Moreover, a translation task has been achieved to train our models and evaluate their ability to understand and summarize texts in several languages other than English. It turned out that the summarization of translated reports achieves better results than the English report scenario for some other languages. Especially, Spanish and French seem to perform generally better in the abstractive summarization case. In contrast, the summarization of German reports achieves the best results in the extractive summarization scenario with 1000 reports. Hence, our models summarize several languages effectively and could be applied to other legal case reports. Such experiments are supported by Google Translate API and the BERT multilingual embedding model (only used in the extractive summarization scenario). Finally, it turned out that our models can also generalize in a cross-language scenario, summarizing English reports directly in all the different languages.
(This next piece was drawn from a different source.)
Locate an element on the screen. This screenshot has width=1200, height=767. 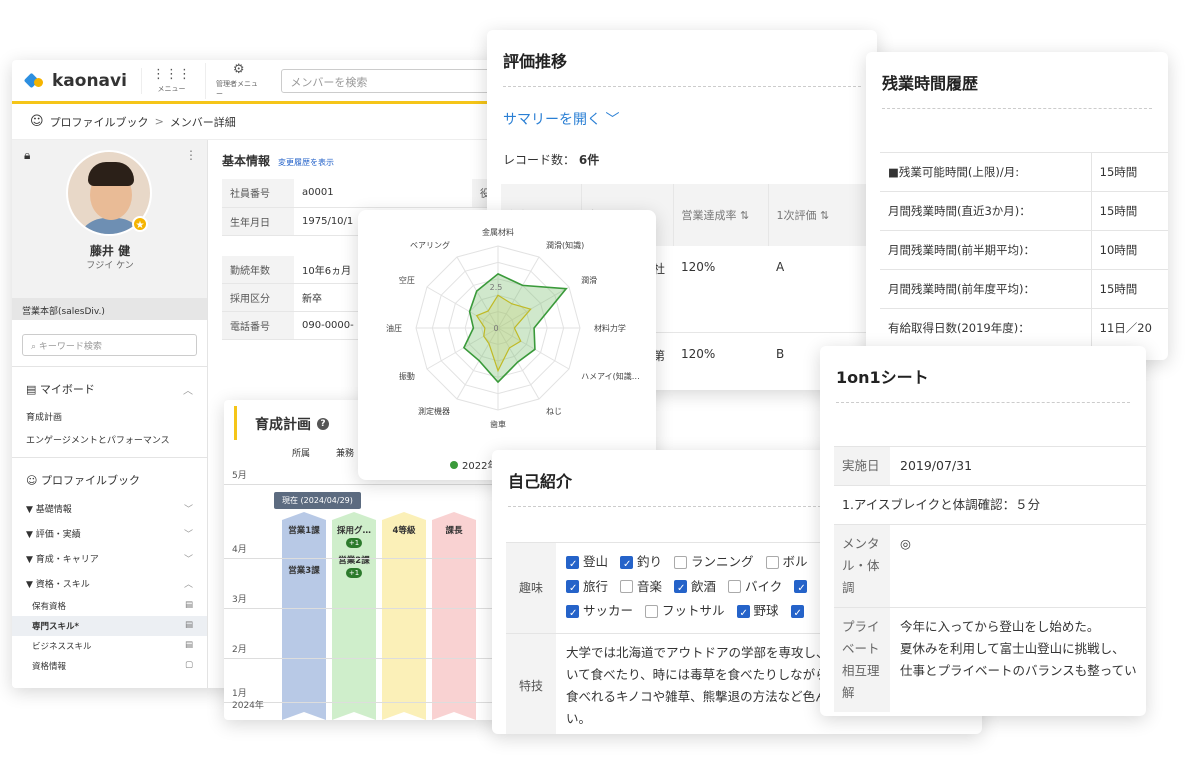
tree-career: ▼ 育成・キャリア﹀ is located at coordinates (110, 558).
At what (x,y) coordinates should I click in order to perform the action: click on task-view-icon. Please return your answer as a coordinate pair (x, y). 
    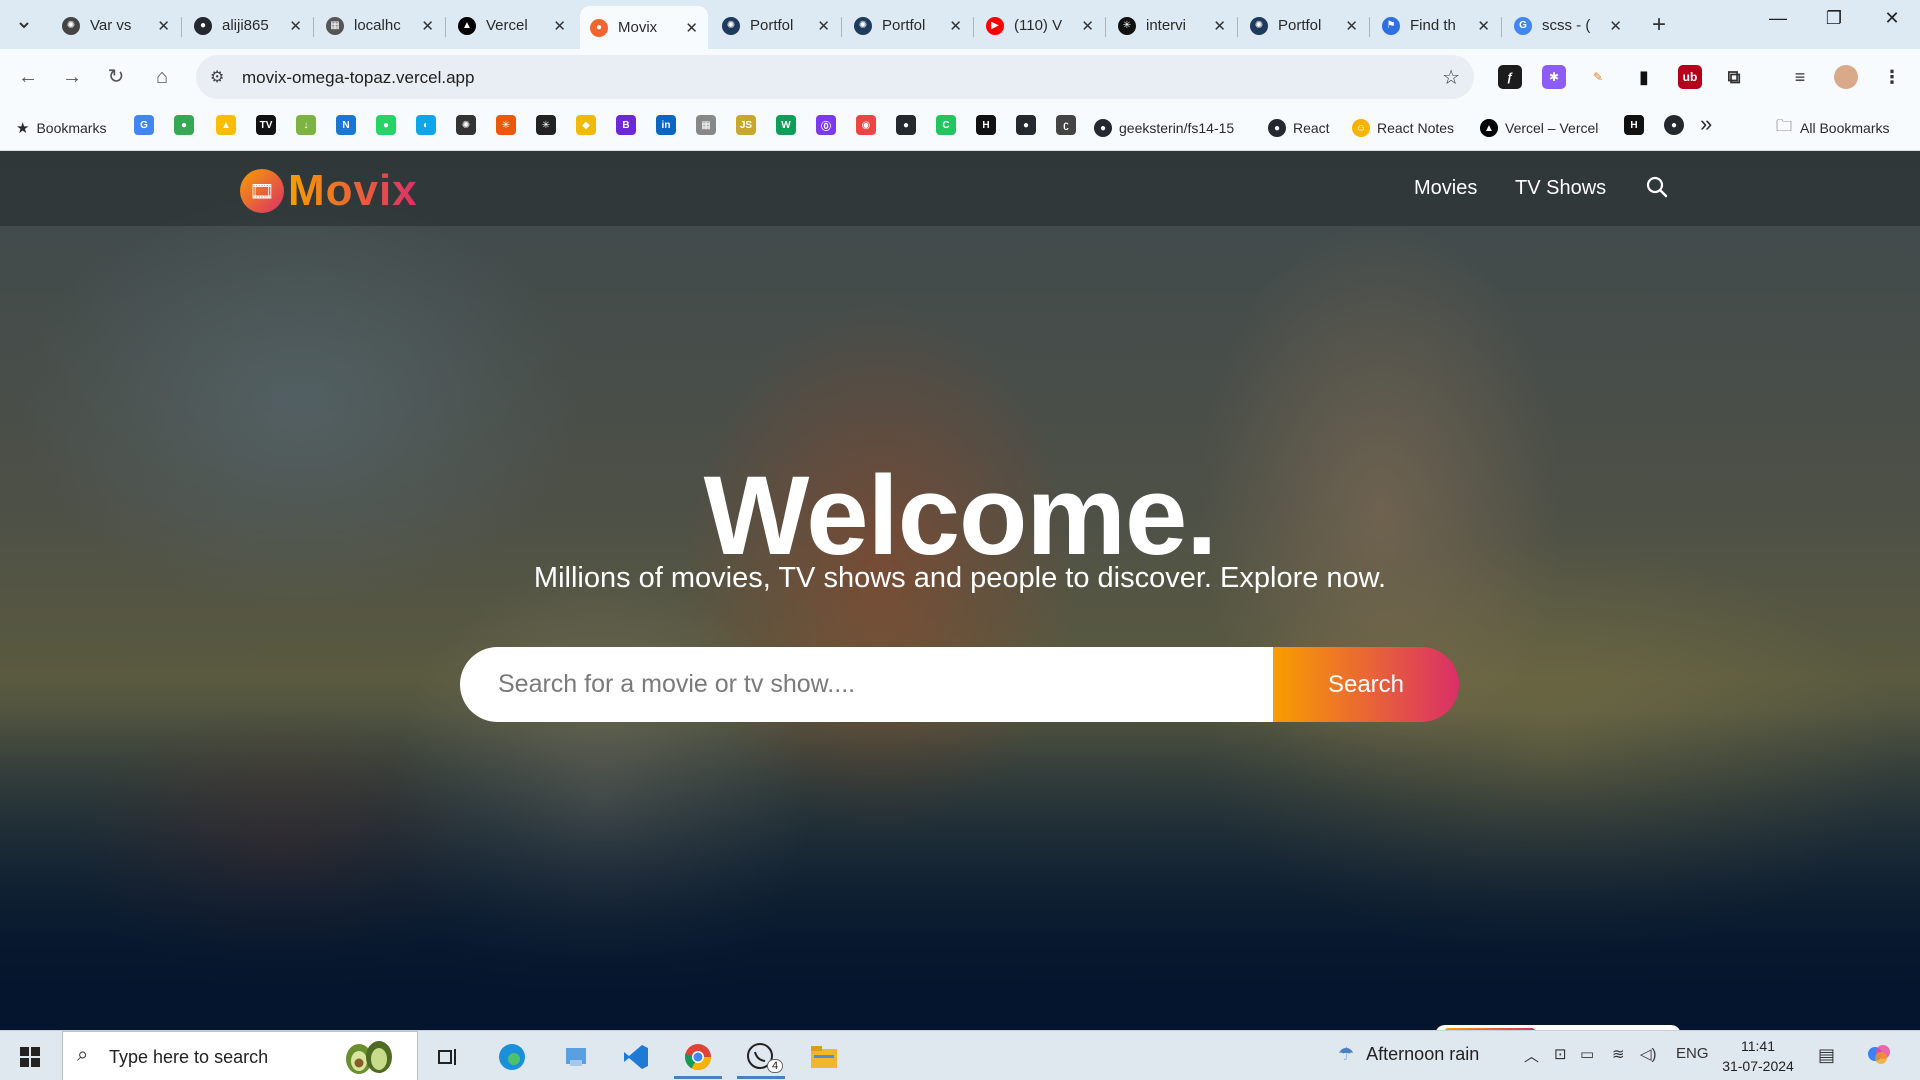
    Looking at the image, I should click on (448, 1057).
The main challenges will be improving the quality of the machine-generated abstractive summaries and their evaluation. Some automatic evaluations like (Kryscinski et al. 2020) have been proposed in the literature and represent an improvement to the previous solutions to this problem, even though they still have limitations.
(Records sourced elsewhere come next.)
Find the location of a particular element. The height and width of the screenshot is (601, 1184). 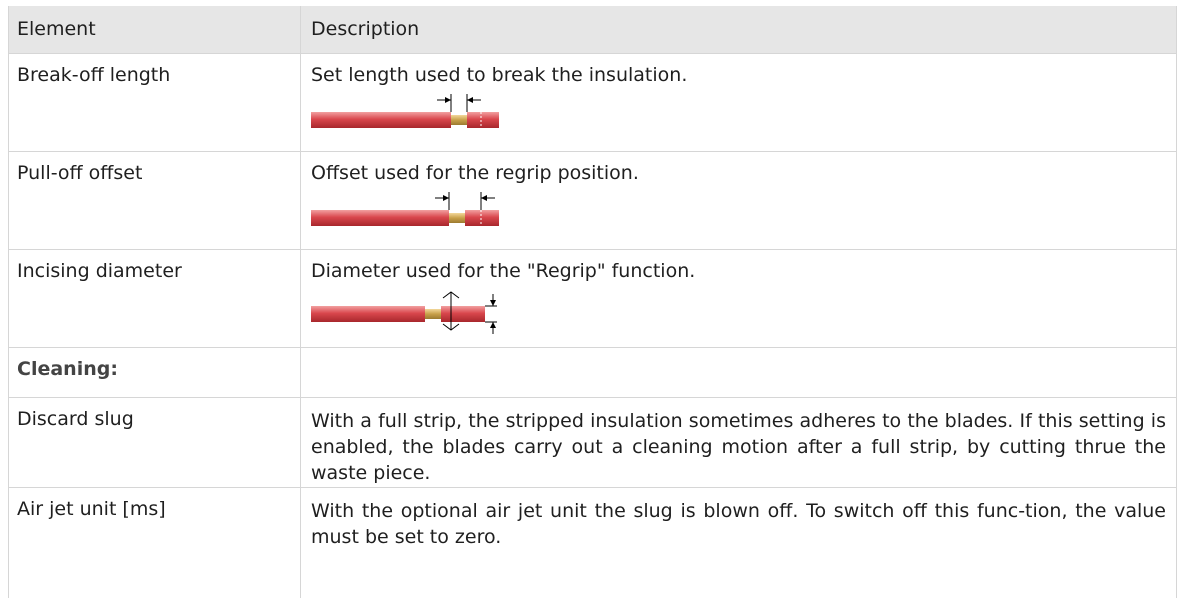

header-element: Element is located at coordinates (155, 30).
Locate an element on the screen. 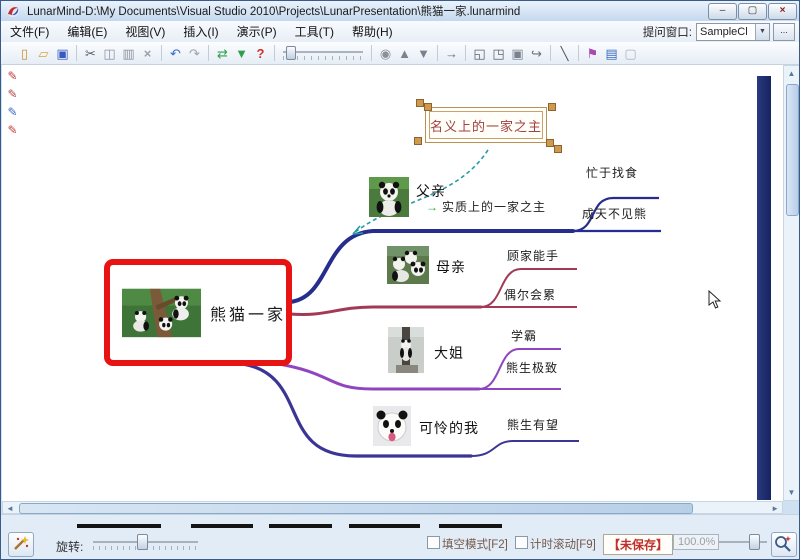 Image resolution: width=800 pixels, height=560 pixels. root-topic-label: 熊猫一家 is located at coordinates (248, 315).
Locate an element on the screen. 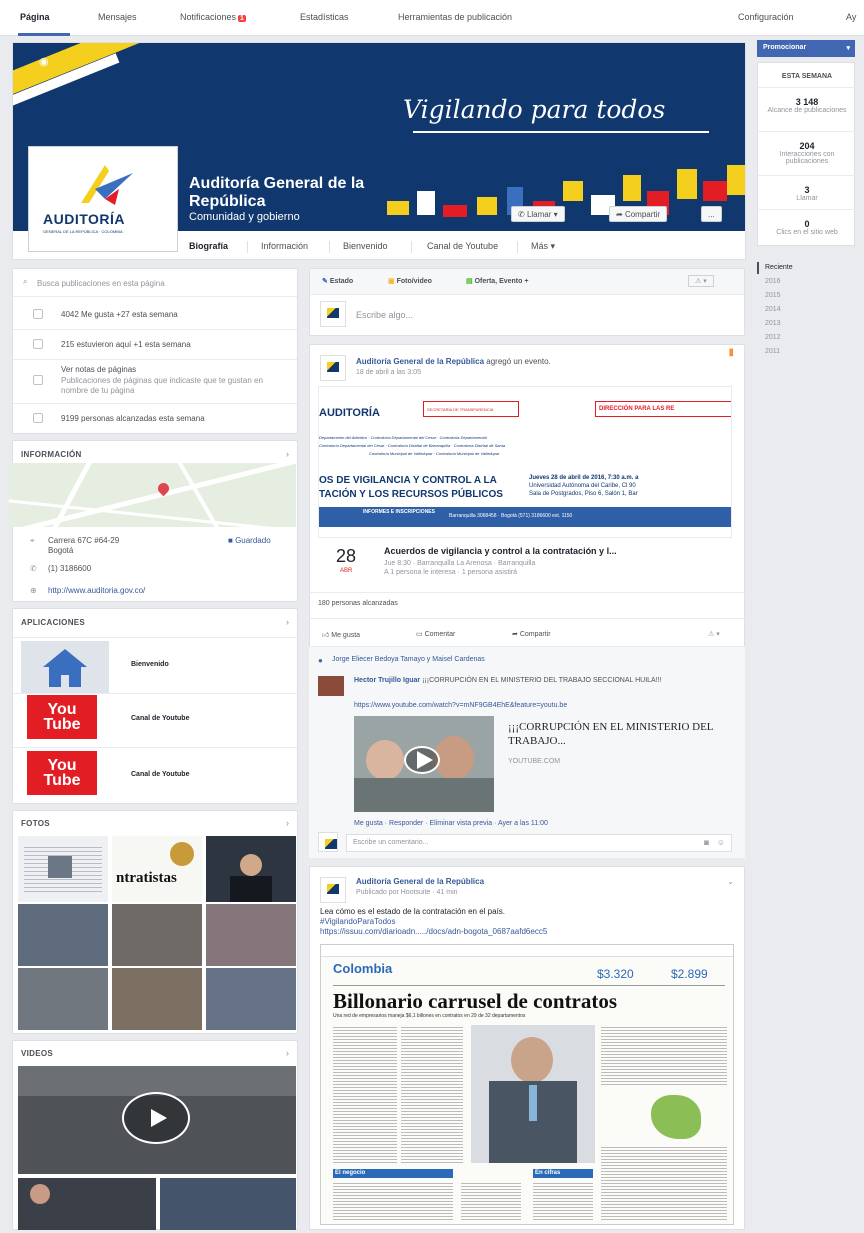 The height and width of the screenshot is (1233, 864). stat-engagement: 204 Interacciones con publicaciones is located at coordinates (807, 153).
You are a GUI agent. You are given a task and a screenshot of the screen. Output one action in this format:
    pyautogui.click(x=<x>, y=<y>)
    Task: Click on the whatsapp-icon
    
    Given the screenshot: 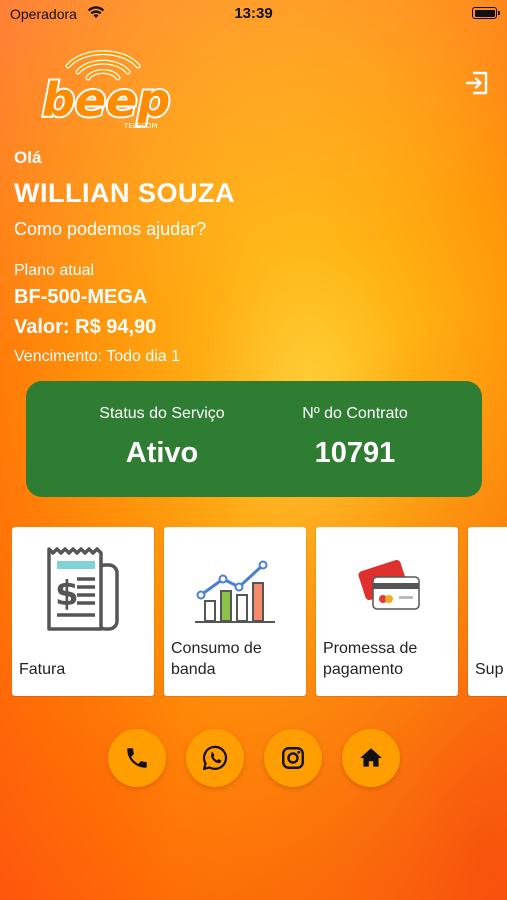 What is the action you would take?
    pyautogui.click(x=215, y=758)
    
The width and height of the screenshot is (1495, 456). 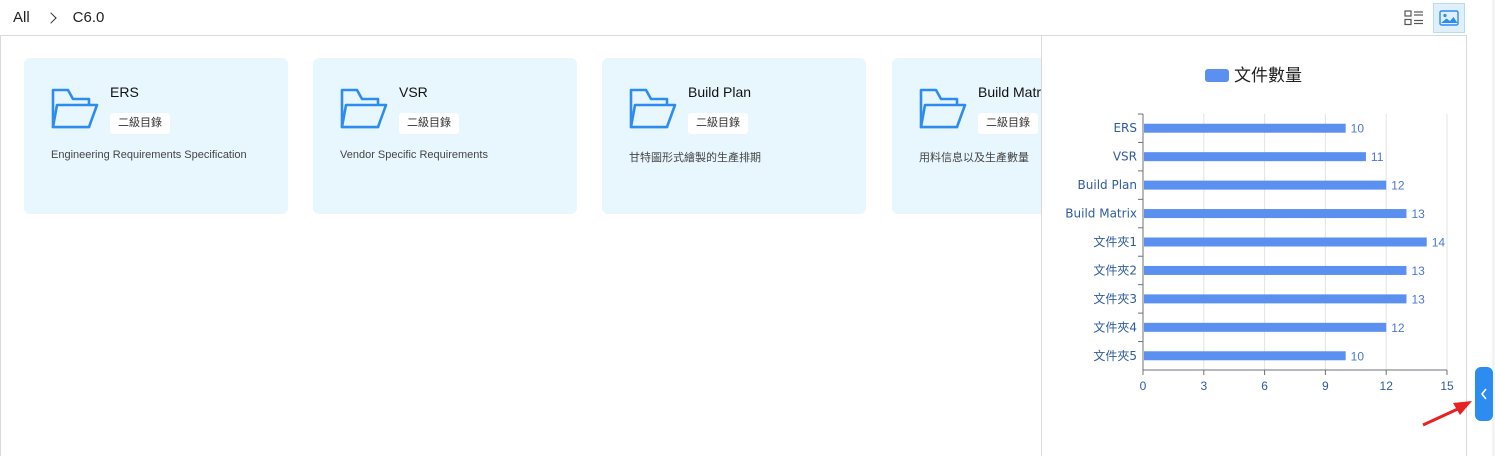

Future works will be related to replicating the cross-language experiments using token embedding sequences as input instead of applying the mean of word embeddings to build sentence embeddings since the first method has led to higher results in the in-domain experiments with original Australian legal reports. Furthermore, the methods proposed in this work could be expanded by adding more advanced data techniques to FactCC to improve abstractive summaries evaluation and repeat the experiments using other SOTA large language models (e.g., ChatGPT) to improve the abstraction quality. Finally, as presented for communication network (Lodi et al. 2010; Moro and Monti 2012; Cerroni et al. 2013; Cerroni et al. 2015), propagating knowledge refinements (Domeniconi et al. 2014), also with entity relationships acquisition (Frisoni et al. 2020; Frisoni and Moro 2021) and event extraction (Frisoni et al. 2021), could be key when modeling complex long legal documents.